§ **PROBLEMA PLANTEADO A**: Reproduce sin cambios las filas que van desde la línea que contiene "This screenshot has height=728, width=1366." hasta la línea que contiene "at (1856, 13).", ambas incluidas.

No me estoy refiriendo a la elegante
raya del pantalón o a esa otra raya, menos exhibida, también de círculos
elegantes pero más peligrosa que hace estragos en el cerebro, sino a la modesta
raya de pintura blanca reflectante, que divide las carreteras y que
afortunadamente, por la proliferación de autovías y autopistas, cada vez se usa
menos.
Dividir en dos una carretera dibujando
en su centro una raya continua es algo a lo que estamos muy habituados y
sabemos que pisarla, aun sin romperla, cuesta unos cientos de euros y algunos
puntos del carnet de conducir. La vemos tan cotidiana, tan frecuente en
nuestras ciudades y carreteras, que nunca nos hemos parado a averiguar por qué
existe, ni quien la puso en uso por primera vez.

Entradas sobre la localización de palabras y elementos:
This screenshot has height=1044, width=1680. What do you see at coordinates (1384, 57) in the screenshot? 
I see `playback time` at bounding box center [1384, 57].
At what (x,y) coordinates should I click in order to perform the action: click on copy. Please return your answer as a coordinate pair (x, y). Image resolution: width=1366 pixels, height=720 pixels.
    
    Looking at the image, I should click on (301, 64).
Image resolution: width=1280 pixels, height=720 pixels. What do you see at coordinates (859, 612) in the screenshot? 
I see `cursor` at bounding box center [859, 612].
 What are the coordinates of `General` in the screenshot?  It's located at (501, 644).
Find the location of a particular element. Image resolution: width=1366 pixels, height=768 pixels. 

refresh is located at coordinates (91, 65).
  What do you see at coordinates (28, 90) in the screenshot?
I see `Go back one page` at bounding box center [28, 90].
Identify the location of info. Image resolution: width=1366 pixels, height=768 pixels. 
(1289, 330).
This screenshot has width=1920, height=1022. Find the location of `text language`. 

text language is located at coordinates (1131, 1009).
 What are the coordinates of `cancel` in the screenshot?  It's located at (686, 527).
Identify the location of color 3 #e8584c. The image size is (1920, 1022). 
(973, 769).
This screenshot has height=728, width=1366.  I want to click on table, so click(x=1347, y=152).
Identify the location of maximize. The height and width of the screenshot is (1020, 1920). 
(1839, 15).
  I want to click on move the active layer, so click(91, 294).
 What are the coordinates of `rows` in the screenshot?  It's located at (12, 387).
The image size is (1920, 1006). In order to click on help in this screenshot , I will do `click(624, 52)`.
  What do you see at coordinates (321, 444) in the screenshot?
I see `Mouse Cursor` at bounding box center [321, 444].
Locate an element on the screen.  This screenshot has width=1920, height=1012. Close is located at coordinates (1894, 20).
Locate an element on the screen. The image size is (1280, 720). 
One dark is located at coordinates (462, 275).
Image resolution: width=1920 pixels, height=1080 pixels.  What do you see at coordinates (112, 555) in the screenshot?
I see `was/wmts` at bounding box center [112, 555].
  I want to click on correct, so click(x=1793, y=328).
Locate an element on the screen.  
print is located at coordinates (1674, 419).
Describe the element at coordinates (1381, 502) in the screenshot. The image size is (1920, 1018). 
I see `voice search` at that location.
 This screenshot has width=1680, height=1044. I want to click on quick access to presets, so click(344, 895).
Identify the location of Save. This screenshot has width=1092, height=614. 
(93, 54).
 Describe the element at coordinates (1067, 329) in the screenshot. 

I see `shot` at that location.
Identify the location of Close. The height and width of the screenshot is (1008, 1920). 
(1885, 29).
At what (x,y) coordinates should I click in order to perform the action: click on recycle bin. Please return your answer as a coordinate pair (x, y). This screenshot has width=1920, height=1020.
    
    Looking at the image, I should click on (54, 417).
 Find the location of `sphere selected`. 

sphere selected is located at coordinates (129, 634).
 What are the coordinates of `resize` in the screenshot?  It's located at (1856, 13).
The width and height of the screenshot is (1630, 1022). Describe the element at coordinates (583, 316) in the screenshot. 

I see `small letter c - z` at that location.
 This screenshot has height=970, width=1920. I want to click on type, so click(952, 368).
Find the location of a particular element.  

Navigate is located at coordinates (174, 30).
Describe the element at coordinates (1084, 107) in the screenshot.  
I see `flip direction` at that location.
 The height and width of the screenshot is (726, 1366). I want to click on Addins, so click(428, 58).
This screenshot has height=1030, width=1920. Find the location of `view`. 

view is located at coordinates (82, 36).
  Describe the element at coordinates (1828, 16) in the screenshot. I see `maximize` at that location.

§ **PROBLEMA PLANTEADO B**: Prosigue el texto sobre la raya continua que divide las carreteras a partir de su última frase.

§ **RESULTADO ESPERADO A**:
This screenshot has height=728, width=1366.  I want to click on table, so click(x=1347, y=152).
Identify the location of maximize. The height and width of the screenshot is (1020, 1920). 
(1839, 15).
  I want to click on move the active layer, so click(91, 294).
 What are the coordinates of `rows` in the screenshot?  It's located at (12, 387).
The image size is (1920, 1006). In order to click on help in this screenshot , I will do `click(624, 52)`.
  What do you see at coordinates (321, 444) in the screenshot?
I see `Mouse Cursor` at bounding box center [321, 444].
Locate an element on the screen.  This screenshot has width=1920, height=1012. Close is located at coordinates (1894, 20).
Locate an element on the screen. The image size is (1280, 720). 
One dark is located at coordinates (462, 275).
Image resolution: width=1920 pixels, height=1080 pixels.  What do you see at coordinates (112, 555) in the screenshot?
I see `was/wmts` at bounding box center [112, 555].
  I want to click on correct, so click(x=1793, y=328).
Locate an element on the screen.  
print is located at coordinates (1674, 419).
Describe the element at coordinates (1381, 502) in the screenshot. The image size is (1920, 1018). 
I see `voice search` at that location.
 This screenshot has width=1680, height=1044. I want to click on quick access to presets, so click(344, 895).
Identify the location of Save. This screenshot has width=1092, height=614. 
(93, 54).
 Describe the element at coordinates (1067, 329) in the screenshot. 

I see `shot` at that location.
Identify the location of Close. The height and width of the screenshot is (1008, 1920). 
(1885, 29).
At what (x,y) coordinates should I click in order to perform the action: click on recycle bin. Please return your answer as a coordinate pair (x, y). This screenshot has width=1920, height=1020.
    
    Looking at the image, I should click on (54, 417).
 Find the location of `sphere selected`. 

sphere selected is located at coordinates (129, 634).
 What are the coordinates of `resize` in the screenshot?  It's located at (1856, 13).

§ **RESULTADO ESPERADO B**:
Quizás hayamos pensado que es una
solución lógica para diferenciar el tráfico que va en una dirección y el que va
en la contraria y que como tal solución, se ha puesto en práctica desde que las
carreteras dejaron de ser caminos de tierra o piedras, para convertirse en asfalto,
pero la realidad es que no ha sido así.
En primer lugar, la raya blanca
pintada en el pavimento es muy antigua; tiene siete siglos de vida y nunca
obedeció a la necesidad de dividir el tráfico en un sentido y en otro, sino a
la de separar el tráfico rodado de carretas y de caballerías, del de
personas.
Pero es necesario hacer un poco de
historia y centrar el tema.
Hubo en la historia de la Iglesia de
Roma, momentos en que las finanzas estaban por los suelos. Muchos Papas y otros
prelados distinguidos no hicieron, durante sus mandatos, otra cosa que
enriquecerse y vaciar las arcas vaticanas que llegaron a pasar por momentos de
tremenda angustia económica, tanto que se puede considerar un “milagro” la
forma en la que a veces salieron del tremendo atolladero económico en el que se
encontraban.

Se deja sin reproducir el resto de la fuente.